**Problem statement:**
Could you continue the report excerpt below on the Group's gas-to-liquids technology, picking up after its final sentence?

**Extract to read:**
#####
The Group's other demonstration, which includes both its FT and Steam Methane Reforming ("SMR") reactors, began operations in Fortaleza, Brazil in late 2011. This project is entirely funded and managed by the Group's offshore GTL partners Toyo Engineering ("Toyo") and MODEC in collaboration with the Brazilian national oil company Petrobras. The precise timing of this programme is subject to change, however the Group remains confident of a successful outcome and is encouraged by the level of support and commitment being provided by Petrobras, Toyo and MODEC. Toyo and MODEC have already paid the Group the first of a number of performance-based milestone payments relating to the achievement of goals during the demonstration programme. This amount was included in the revenue figures for the period. The Group is eligible for further milestone payments upon completion of additional goals during the remainder of the programme, which is now expected to continue into next year with full qualification targeted for the second half of 2013.

 

In addition to continuing field operations during 2012, we have augmented our experimental testing capabilities to improve our understanding of long-term performance and enhance support to customers.

 

In April, we announced that a new experimental facility for testing microchannel reactors began operations at the PTT Research and Technology Institute in Wangnoi, Ayutthaya, Thailand. The new facility, which is operated by PTT, the Thai National Energy Company, was set up under the terms of a research collaboration with the Group, and is designed specifically to test microchannel reactors for GTL applications. The facility will enable PTT to gain valuable experience in the use of microchannel GTL technology, and provide them with the data necessary to carry out detailed engineering evaluations. PTT are particularly interested in the Group's modular GTL technology as a means to monetise associated gas from on-shore wells that is currently disposed of by flaring.

 

In addition, as announced at the Preliminary Results in March, the FT Skid that was successfully demonstrated in Güssing, Austria during 2011 has been returned to the Group's US site where it will form part of an integrated GTL pilot plant alongside the Group's SMR and hydro-processing technologies. This plant is expected to begin operations at the year end.

 

Manufacturing

The Group's strategy is to outsource the manufacture of its reactor and catalysts and to work with engineering partners to provide a complete GTL solution to our customers. The Group is comfortable that it has sufficiently developed its supply chain so that reactors meeting commercial quality and reliability requirements can be delivered for plants ordered in 2012 and beyond. Furthermore, through relationships with catalyst manufacturers the Group can meet the supply requirements for the initial and ongoing catalyst needs for operating plants. The Group has made good progress in developing key partnerships with engineering and other related technology partners to provide a complete solution for its customers. We are pleased with the significant progress that has been made in this area and are confident of our ability to supply competitive products to our customers and to fully support them from when they are commercially deployed.
#####
**Stored rows:**
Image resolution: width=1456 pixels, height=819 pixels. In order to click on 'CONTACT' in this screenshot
#####
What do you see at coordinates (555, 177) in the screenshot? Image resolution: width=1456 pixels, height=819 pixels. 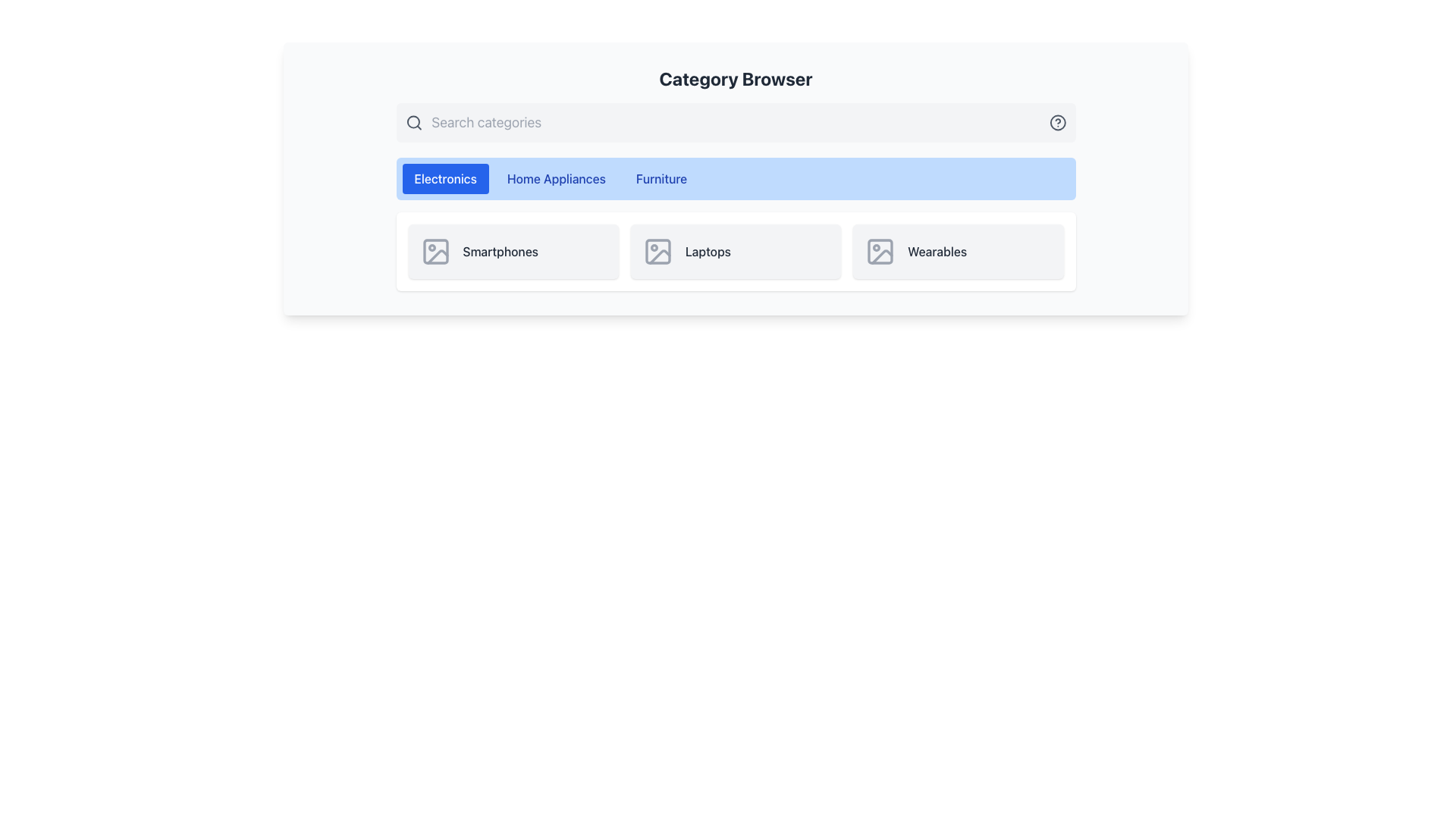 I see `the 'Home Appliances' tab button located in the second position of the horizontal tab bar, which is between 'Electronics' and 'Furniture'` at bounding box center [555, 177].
#####
**The response:**
 

Sales and Prospects

The Group is currently participating in numerous engineering studies with some of the world's largest energy and engineering companies. Due to the nature of the studies, we are not permitted to reveal the companies involved, however we continue to receive positive feedback on our technologies and will update the market as and when we are selected to progress further. We are particularly encouraged by the interest received in our modular capability which enables our technology to be deployed economically and in areas more difficult or expensive to access using conventional technology.

 

Intellectual Property

The Group's current intellectual property portfolio includes over 800 active patent cases and an even larger number of invention records. During the period, the Group filed 2 new patent applications, while 37 existing applications were granted in jurisdictions including the US, Australia, Canada, China, Japan, South Africa, South Korea, and various European countries.

 

This patent portfolio is one of the Group's key strengths and we continue to invest and protect this significant asset, including enforcement to safeguard the Group's business interests. Oxford Catalysts owns or exclusively controls more than 25,000 granted or pending patent claims, which cover a variety of embodiments of processes, reactors and catalysts based on more than 15 years of development. It is because of the strength of this portfolio and the commercial opportunity that the Group receives patent validity challenges by others in the industry. Those that have been examined to-date have been defended successfully.

 

As previously reported, the Group took legal action in April 2010 claiming infringement of its IP against a supplier of CompactGTL (Velocys v. Catacel). The current status of this US case is that the US Federal judge has awarded the Group its motion for sanctions in response to conduct exhibited by the defendant and their counsel. Claims construction arguments have been heard and a ruling is pending.

 

In response to the Group filing the US case against its supplier, CompactGTL challenged eight of the Group's patents in the US and seven in the UK. Of the eight in the US, six have been processed by the US Patents office and have successfully passed re-examination, including one of the patents at suit in the US. The remaining two US patents have not yet been examined. CompactGTL has not continued its challenge in the UK after its initial filing in June 2010.

 

Resources

The Group made a number of key appointments to its operations team in the first half of 2012. This brings the total number of Group employees to 85 with approximately three- quarters in the US and the remainder in the UK.

 

Financial Review

Revenues during the period were £3.6 million (H1 2011: £2.9 million), primarily from development funding from the Group's partners as well as certain government grants.  

 

Losses for the period were £4.9 million (H1 2011: £3.8 million). Cash* outflow in the period was £5.0 million (H1 2011: £4.3 million); we anticipate the second half of the year to be a similar figure.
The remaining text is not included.